*Record set*.
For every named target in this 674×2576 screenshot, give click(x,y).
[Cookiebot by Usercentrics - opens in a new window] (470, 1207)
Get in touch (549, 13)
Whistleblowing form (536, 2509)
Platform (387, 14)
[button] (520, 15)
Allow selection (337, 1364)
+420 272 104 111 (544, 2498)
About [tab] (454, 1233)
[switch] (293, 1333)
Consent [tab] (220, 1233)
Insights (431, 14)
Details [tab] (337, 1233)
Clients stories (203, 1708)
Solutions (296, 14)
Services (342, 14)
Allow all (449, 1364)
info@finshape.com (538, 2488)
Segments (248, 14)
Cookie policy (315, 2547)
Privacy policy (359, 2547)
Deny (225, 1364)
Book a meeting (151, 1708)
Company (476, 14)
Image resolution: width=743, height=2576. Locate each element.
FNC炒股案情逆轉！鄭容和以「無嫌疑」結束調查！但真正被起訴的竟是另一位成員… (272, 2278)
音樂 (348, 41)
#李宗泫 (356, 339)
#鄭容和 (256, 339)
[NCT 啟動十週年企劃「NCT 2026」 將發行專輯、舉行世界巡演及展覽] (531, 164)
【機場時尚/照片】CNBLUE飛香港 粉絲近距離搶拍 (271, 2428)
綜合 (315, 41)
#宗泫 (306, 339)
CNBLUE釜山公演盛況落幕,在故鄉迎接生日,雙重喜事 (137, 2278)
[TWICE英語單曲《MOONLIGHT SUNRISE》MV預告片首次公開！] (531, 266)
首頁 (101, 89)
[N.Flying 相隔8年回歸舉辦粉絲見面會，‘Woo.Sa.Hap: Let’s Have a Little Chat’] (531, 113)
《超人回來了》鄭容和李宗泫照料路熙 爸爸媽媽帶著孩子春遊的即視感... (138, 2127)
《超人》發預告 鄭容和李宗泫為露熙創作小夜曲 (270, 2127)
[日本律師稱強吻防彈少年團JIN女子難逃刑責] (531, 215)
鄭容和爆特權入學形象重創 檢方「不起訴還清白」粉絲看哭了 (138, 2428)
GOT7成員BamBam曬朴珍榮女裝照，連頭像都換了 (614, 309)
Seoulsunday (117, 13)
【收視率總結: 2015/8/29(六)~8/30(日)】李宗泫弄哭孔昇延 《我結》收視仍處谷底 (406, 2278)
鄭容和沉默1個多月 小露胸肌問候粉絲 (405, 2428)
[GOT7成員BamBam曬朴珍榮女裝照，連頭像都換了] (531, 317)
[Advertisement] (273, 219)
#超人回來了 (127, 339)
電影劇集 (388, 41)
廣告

*Instructions to follow*.
Each entry above has to be duplicated exactly as it stands.

*Answer area*.
For every named target in this 674×2576 screenshot, give click(x,y).
[Cookiebot by Usercentrics - opens in a new window] (470, 1207)
Get in touch (549, 13)
Whistleblowing form (536, 2509)
Platform (387, 14)
[button] (520, 15)
Allow selection (337, 1364)
+420 272 104 111 (544, 2498)
About [tab] (454, 1233)
[switch] (293, 1333)
Consent [tab] (220, 1233)
Insights (431, 14)
Details [tab] (337, 1233)
Clients stories (203, 1708)
Solutions (296, 14)
Services (342, 14)
Allow all (449, 1364)
info@finshape.com (538, 2488)
Segments (248, 14)
Cookie policy (315, 2547)
Privacy policy (359, 2547)
Deny (225, 1364)
Book a meeting (151, 1708)
Company (476, 14)
Image resolution: width=743, height=2576. Locate each element.
FNC炒股案情逆轉！鄭容和以「無嫌疑」結束調查！但真正被起訴的竟是另一位成員… (272, 2278)
音樂 (348, 41)
#李宗泫 (356, 339)
#鄭容和 (256, 339)
[NCT 啟動十週年企劃「NCT 2026」 將發行專輯、舉行世界巡演及展覽] (531, 164)
【機場時尚/照片】CNBLUE飛香港 粉絲近距離搶拍 (271, 2428)
綜合 (315, 41)
#宗泫 (306, 339)
CNBLUE釜山公演盛況落幕,在故鄉迎接生日,雙重喜事 (137, 2278)
[TWICE英語單曲《MOONLIGHT SUNRISE》MV預告片首次公開！] (531, 266)
首頁 (101, 89)
[N.Flying 相隔8年回歸舉辦粉絲見面會，‘Woo.Sa.Hap: Let’s Have a Little Chat’] (531, 113)
《超人回來了》鄭容和李宗泫照料路熙 爸爸媽媽帶著孩子春遊的即視感... (138, 2127)
《超人》發預告 鄭容和李宗泫為露熙創作小夜曲 (270, 2127)
[日本律師稱強吻防彈少年團JIN女子難逃刑責] (531, 215)
鄭容和爆特權入學形象重創 檢方「不起訴還清白」粉絲看哭了 (138, 2428)
GOT7成員BamBam曬朴珍榮女裝照，連頭像都換了 (614, 309)
Seoulsunday (117, 13)
【收視率總結: 2015/8/29(六)~8/30(日)】李宗泫弄哭孔昇延 《我結》收視仍處谷底 (406, 2278)
鄭容和沉默1個多月 小露胸肌問候粉絲 (405, 2428)
[GOT7成員BamBam曬朴珍榮女裝照，連頭像都換了] (531, 317)
[Advertisement] (273, 219)
#超人回來了 (127, 339)
電影劇集 (388, 41)
廣告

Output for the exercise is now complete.